## CONSIGNAS DE TRABAJO
1. Extrae literalmente del texto sobre el cabo detenido en Salta todo el fragmento que va desde "El caso tiene" hasta "capacidad de reacción.".
2. Según el texto sobre el cabo detenido en Salta, ¿cuántos puestos de policía y gendarmería pasó el cabo mientras trasladaba la droga?

## TEXTO DE LECTURA
──────────
Salta volvió a ser noticia nacional debido a la detención de un cabo de la policía en el barrio Autódromo, que transportaba 68 kilos de cocaína en la camioneta oficial, la que habitualmente utiliza el jefe del servicio del 911 en Orán, Lisandro Cejas.
El cabo Ángel Urzagasti había trasladado la droga, acondicionada en el asiento trasero del vehículo desde la ciudad norteña, por lo que pasó siete puestos de policía y gendarmería. La captura no fue casual, ya que los gendarmes que lo detuvieron lo esperaban a sabiendas de que traía ese cargamento ilegal.
El caso tiene particular gravedad porque es una muestra cabal de la vulnerabilidad de nuestra provincia frente al narcotráfico, un fenómeno ante el cual el Estado parece anestesiado y sin capacidad de reacción.
En primer lugar, queda claro que a la Policía de Salta le falta un sistema eficaz de detección del delito. Un móvil policial puede pasar muchos puestos llevando droga, ya que por su condición parece muy difícil que algún uniformado le haga una requisa de rutina. Sin embargo, el acondicionamiento de los paquetes con la droga debió haberse hecho en un lugar donde no llamara la atención la presencia de ese tipo de vehículos.
La primera reacción del ministro de Seguridad, Alejandro Cornejo, apuntó a circunscribir las culpas en el detenido. Tanto este funcionario como el jefe de Policía, Marcelo Lami, admitieron una infiltración de los narcos en la fuerza, pero Cornejo generalizó al recordar los casos de policías federales y gendarmes involucrados en delitos similares.
En primer lugar, si detrás de la detención de Urzagasti aflora la existencia de una red de narcopolicías detectados por la Gendarmería, no resulta nada tranquilizadora para el ciudadano de a pie la falta de comunicación entre ambas fuerzas, a las que se espera solidarias en la lucha contra el narcotráfico.
Cuesta creer que un cabo, en soledad, pueda desarrollar este tipo de transportes ilícitos.
──────────
## DATOS DISPONIBLES
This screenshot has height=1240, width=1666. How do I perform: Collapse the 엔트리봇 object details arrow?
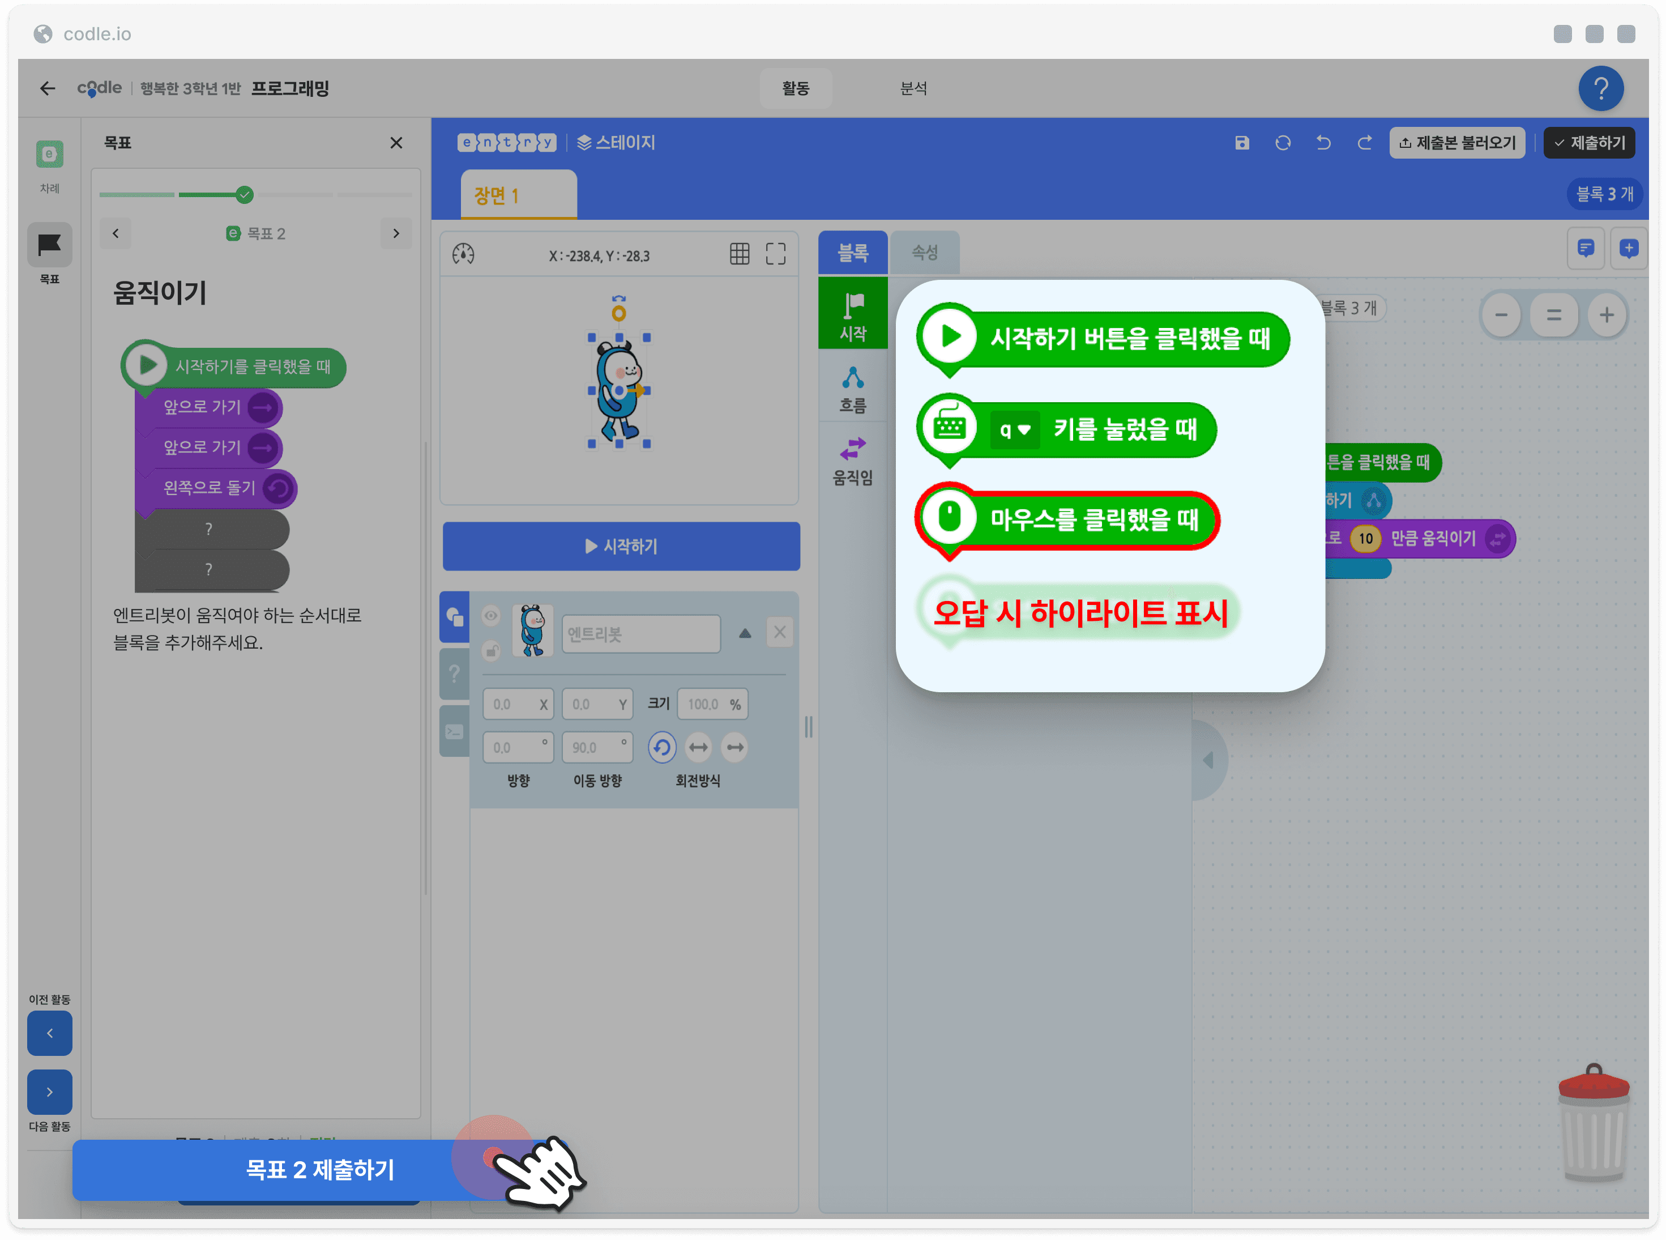(x=744, y=633)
──────────
## RESPUESTAS POR CONSIGNA
1.
El caso tiene particular gravedad porque es una muestra cabal de la vulnerabilidad de nuestra provincia frente al narcotráfico, un fenómeno ante el cual el Estado parece anestesiado y sin capacidad de reacción.

2. Siete puestos.